* [Explore the material]
A – In the article on Helcystogramma adaequata, what is the species' wingspan?
B – From the article on Helcystogramma adaequata, list the taxa named in the scientific classification from kingdom through family.
C – Render into Spanish this sentence from the article on Helcystogramma adaequata: "Helcystogramma adaequata is a moth in the family Gelechiidae."

START Excerpt provided

Helcystogramma adaequata

Scientific classification
- Domain: Eukaryota
- Kingdom: Animalia
- Phylum: Arthropoda
- Class: Insecta
- Order: Lepidoptera
- Family: Gelechiidae
- Genus: Helcystogramma
- Species: H. adaequata
- Binomial name: Helcystogramma adaequata Meyrick, 1914

= Helcystogramma adaequata =

- Authority: Meyrick, 1914

Species of moth

Helcystogramma adaequata is a moth in the family Gelechiidae. It was described by Edward Meyrick in 1914. It is found in Guyana.

The wingspan is about 14 mm. The forewings are dark fuscous with a leaden-grey median streak from the base to the dorsal blotch. There is a large semi-oval blotch of ground colour partially suffused with ferruginous and finely edged with whitish, extending on the dorsum from one-fourth to three-fifths, its upper edge rather prominent in the middle and reaching two-thirds of the way across the wing. There is a thick blue-leaden-grey streak along the costa from the base to one-third, then continued along the posterior edge of the dorsal blotch to the dorsum, where it coalesces with a narrower slightly curved transverse streak from the costa beyond the middle, the space between these in the disc is occupied by two transversely placed oval spots of blackish-fuscous suffusion edged with whitish. There is also an oblique ochreous-whitish strigula from the costa at one-third, and a small spot on the costa at two-thirds, where a faint irregular line runs to the dorsum before the tornus. A blue-leaden-metallic line runs from the costa before the apex to the tornus, indented outwards and interrupted beneath the apex. There is also a black terminal line, edged with ochreous-whitish. The hindwings are dark fuscous.

END Excerpt provided
START Data provided

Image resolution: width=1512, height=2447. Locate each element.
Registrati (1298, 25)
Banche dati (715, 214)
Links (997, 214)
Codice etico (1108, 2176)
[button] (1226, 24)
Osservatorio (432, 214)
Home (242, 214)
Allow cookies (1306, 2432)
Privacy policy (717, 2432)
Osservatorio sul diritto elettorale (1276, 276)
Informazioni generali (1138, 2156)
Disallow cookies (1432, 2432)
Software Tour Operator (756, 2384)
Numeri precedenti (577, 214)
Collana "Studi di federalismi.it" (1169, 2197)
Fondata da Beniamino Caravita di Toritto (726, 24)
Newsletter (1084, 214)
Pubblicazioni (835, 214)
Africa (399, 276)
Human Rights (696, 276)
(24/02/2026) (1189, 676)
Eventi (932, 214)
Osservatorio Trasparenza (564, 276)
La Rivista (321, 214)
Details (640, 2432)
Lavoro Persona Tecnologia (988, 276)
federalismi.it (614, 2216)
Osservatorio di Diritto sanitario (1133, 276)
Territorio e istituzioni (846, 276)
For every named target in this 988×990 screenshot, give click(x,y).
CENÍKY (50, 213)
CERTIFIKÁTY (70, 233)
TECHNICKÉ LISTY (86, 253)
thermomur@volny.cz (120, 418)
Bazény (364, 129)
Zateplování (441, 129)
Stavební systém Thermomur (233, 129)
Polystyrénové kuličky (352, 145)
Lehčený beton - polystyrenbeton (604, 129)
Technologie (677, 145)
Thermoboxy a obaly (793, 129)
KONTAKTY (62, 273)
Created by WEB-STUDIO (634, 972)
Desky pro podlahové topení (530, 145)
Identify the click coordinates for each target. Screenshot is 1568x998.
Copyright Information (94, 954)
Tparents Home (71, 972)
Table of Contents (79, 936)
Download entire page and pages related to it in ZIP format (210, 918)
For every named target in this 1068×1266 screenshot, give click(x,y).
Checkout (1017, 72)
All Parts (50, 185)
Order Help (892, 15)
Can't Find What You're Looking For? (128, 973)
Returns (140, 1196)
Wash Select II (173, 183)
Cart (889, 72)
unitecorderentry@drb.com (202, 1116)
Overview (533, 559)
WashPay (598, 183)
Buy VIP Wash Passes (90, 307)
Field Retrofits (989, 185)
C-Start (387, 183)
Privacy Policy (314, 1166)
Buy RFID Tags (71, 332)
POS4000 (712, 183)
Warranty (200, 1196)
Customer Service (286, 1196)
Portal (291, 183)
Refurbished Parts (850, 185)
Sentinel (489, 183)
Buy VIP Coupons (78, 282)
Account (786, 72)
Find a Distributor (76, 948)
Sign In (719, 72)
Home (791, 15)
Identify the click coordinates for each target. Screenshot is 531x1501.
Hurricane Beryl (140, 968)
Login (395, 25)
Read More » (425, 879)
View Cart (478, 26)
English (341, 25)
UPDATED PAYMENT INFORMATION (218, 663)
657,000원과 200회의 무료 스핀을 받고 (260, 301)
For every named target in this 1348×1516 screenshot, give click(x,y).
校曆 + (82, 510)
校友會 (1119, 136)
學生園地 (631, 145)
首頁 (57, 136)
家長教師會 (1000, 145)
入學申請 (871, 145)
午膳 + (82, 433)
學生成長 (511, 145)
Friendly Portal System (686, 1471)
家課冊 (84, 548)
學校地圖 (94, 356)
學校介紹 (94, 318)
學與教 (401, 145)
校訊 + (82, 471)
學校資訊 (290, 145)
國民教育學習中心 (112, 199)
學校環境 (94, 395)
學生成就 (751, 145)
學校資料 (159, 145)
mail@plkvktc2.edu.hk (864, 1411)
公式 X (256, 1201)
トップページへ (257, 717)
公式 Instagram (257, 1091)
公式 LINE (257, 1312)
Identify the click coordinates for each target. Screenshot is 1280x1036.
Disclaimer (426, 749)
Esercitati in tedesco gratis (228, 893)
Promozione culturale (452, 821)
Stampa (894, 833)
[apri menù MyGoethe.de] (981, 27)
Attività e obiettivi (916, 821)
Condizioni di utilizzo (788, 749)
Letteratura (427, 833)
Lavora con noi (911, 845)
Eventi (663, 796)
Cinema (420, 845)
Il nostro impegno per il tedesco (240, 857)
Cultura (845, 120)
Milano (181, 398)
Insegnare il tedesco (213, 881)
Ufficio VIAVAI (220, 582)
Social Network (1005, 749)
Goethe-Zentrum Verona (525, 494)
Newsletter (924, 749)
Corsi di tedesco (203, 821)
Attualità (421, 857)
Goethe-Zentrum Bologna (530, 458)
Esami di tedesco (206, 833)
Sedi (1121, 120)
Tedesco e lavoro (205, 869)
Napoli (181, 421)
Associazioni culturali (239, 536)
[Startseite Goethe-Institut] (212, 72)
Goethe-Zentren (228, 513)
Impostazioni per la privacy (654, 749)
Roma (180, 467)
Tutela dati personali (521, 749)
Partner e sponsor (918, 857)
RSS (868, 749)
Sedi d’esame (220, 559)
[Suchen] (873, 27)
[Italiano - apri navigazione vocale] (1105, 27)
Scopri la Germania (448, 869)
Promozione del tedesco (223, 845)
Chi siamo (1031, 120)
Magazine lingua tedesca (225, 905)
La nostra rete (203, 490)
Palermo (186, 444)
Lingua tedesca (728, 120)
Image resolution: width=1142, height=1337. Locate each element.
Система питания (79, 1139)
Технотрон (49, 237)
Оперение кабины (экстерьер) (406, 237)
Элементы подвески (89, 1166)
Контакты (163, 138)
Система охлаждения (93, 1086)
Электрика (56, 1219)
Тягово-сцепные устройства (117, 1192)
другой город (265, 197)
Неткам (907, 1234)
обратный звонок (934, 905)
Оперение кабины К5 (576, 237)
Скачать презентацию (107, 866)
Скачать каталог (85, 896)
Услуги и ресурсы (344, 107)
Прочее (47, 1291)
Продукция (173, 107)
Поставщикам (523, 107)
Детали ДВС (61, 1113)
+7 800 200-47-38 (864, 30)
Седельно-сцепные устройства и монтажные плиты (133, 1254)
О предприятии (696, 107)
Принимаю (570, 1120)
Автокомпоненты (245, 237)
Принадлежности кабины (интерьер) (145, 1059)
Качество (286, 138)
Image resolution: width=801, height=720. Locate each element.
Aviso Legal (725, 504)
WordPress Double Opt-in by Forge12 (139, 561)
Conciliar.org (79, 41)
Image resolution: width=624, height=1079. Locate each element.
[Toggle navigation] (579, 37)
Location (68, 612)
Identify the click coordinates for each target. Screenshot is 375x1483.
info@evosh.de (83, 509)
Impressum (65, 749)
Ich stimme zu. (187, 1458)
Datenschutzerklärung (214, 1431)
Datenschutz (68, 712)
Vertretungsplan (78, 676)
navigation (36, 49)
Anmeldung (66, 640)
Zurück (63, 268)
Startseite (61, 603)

END Data provided

* [Replies]
A – About 14 mm.

B – Animalia, Arthropoda, Insecta, Lepidoptera, Gelechiidae

C – Helcystogramma adaequata es una polilla de la familia Gelechiidae.